Outdoor choir practice. “The choir at the First Parish Church of Stow and Acton,” wrote the New York Times last week, “was able to meet for the first time since the pandemic began.”
Although coronavirus on surfaces still seems to be an issue (read about a lab study in Australia that says it can cling to phones and banknotes for 28 days), my current focus is on droplets suspended in the air. More ventilation, fewer ventilators!
So I’ve been following stories about people who have found ways to do things outside that would be too dangerous inside right now.
Bob Morris writes at the New York Times about singers feeling more like they are part of a real choir when they rehearse from their cars. (More or less how I hope to be with friends in winter.)
“I love singing four-part harmony,” Morris says. “It isn’t just about the precision, the ringing sound when voices blend together. It’s also about community, listening to one another and breathing together, creating a mood-lifter and balm in a fraught world.
“But like theater and hand shaking, choral singing has been canceled for now — and for good reason. Singing is the AK-47 of expression in the coronavirus era, shooting out so many aerosols that a church choir in Washington made the news in March when almost everyone present contracted the virus after a rehearsal; 53 singers became ill, and two died.
“When my men’s a cappella chorus on Long Island turned to Zoom rehearsals in the spring, I didn’t last long. The lag time over Zoom didn’t allow for live harmonizing or even the simplest singing in unison. ‘Performing’ meant recording ourselves alone at home so our conductor could edit us together.
“It felt like homework for hobbyists, without the emotional payoff. So when I first heard about choirs singing live in cars, it struck, well, a chord.
“It started with David Newman, a baritone on the voice faculty of James Madison University in Harrisonburg, Va. In May, after a widely discussed web conference on the dangers of singing, Mr. Newman set up a sound system with four wireless microphones, an old-school analog mixer and an amplifier. Several singers gathered in their cars on his street, and he conducted them from his driveway.
“It worked. Out of respect for the neighbors, Mr. Newman started using an FM transmitter, so the blended sound came through over car radios — as it does for drive-in movies — not over a loudspeaker. He found barely any audio delay. ‘The latency was near zero, which was really exciting,” he told the Chorus Connection. ...
“Word of Mr. Newman’s drive-in chorus gradually spread as he posted instructions to help other groups. Bryce and Kathryn Denney, in Marlborough, Mass., were inspired … and were soon showing up with a car full of equipment for dispirited local choirs to facilitate live singing for up to 30 participants.
“On a recent Sunday, I was one of them. … The steeple of the First Parish Church of Stow and Acton, towered over the verdant town of Stow, Mass., west of Boston. …
“ ‘This is one concert that can’t be canceled,’ Bryce. …

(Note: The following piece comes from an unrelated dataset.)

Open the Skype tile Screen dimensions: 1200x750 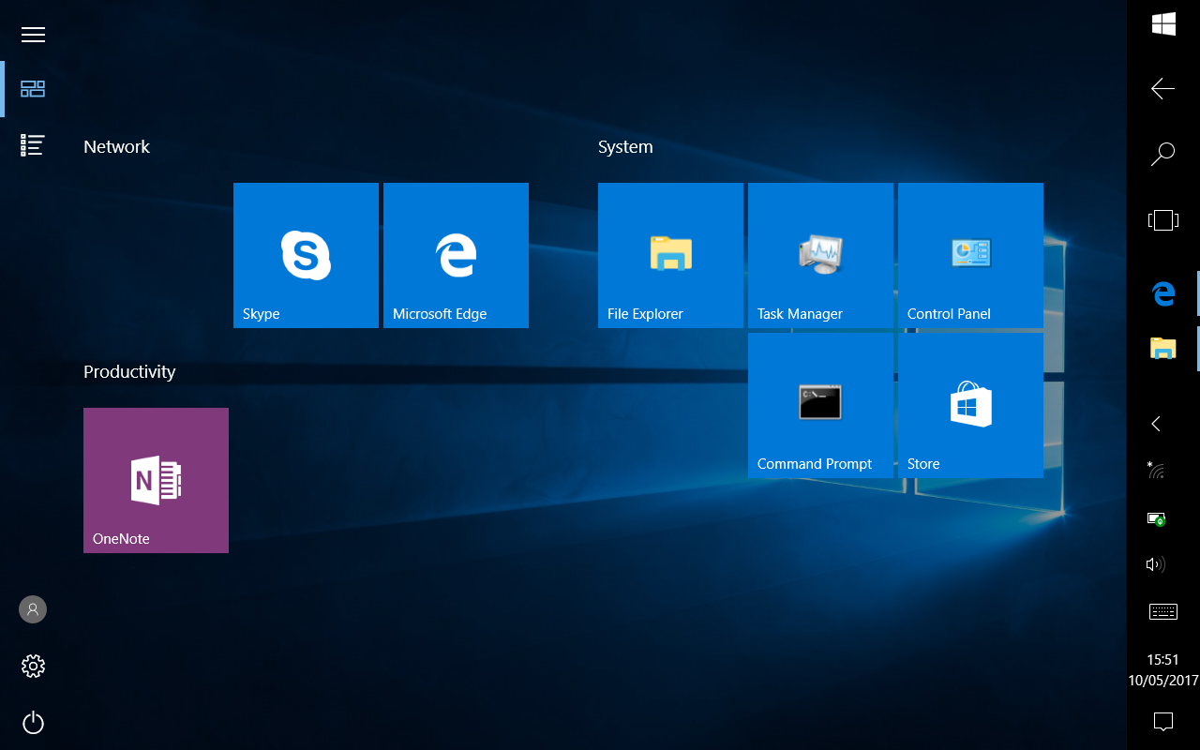coord(306,255)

“Kathryn, who directs musical theater productions, added, ‘We figured out how to bring people together to sing without making them sick,’ as she checked a spreadsheet of arriving participants and, wearing black latex gloves, [then gave participants] color-coded … sanitized microphones. …
“[The choir’s boyish conductor, Mike Pfitzer] had us sing scales and arpeggios. Hearing others not just over my radio but also outside made my voice shaky with emotion, especially when we sang the chords I’d been missing for so long: sunny major ones, darker minor ones and a trickier major seventh, as well. …

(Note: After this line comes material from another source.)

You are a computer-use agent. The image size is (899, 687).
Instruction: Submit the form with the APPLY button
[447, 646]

“I struggled with ‘Bonse Aba,’ the cheerful Zambian call and response song. … A rough translation of the song — a hymn — suggests it means that all children who want to sing should be able to sing. And so I did in close, bright harmony; we all did, with bells from the steeple ringing 5 o’clock just as we were finishing with another hymn, ‘May I Be Still.’ …
“ ‘It wasn’t just wonderful,’ said Ruth Lull, a soprano. ‘It was like coming home.’ ”
More here.
Now that is what I call ingenuity!
You can’t stop people who love to sing with others!
Too bad it doesn’t work in cities! We’d have to go to a park, which would mean getting a permit…and only about half the people I know even have cars. Hope y’all have fun singing! Miss it so…
There has to be a way. Singing together is so important for people. Any big parking lots that belong to singers?
Settlement Music School has one, but I don’t see us going for it. I’ve forwarded the post to our choir director…
This is wonderful. My choir is singing along to backing tracks on Zoom. Of course it’s not the same but better than nothing at all. It’s our new normal for the time being but look forward to singing together properly one day and really excited about trying out the new music we’ve learnt for real.
I hope you’ll write a post about the first time you sing in person after Covid.
It could be quite a while yet but that will be one very special choir practice!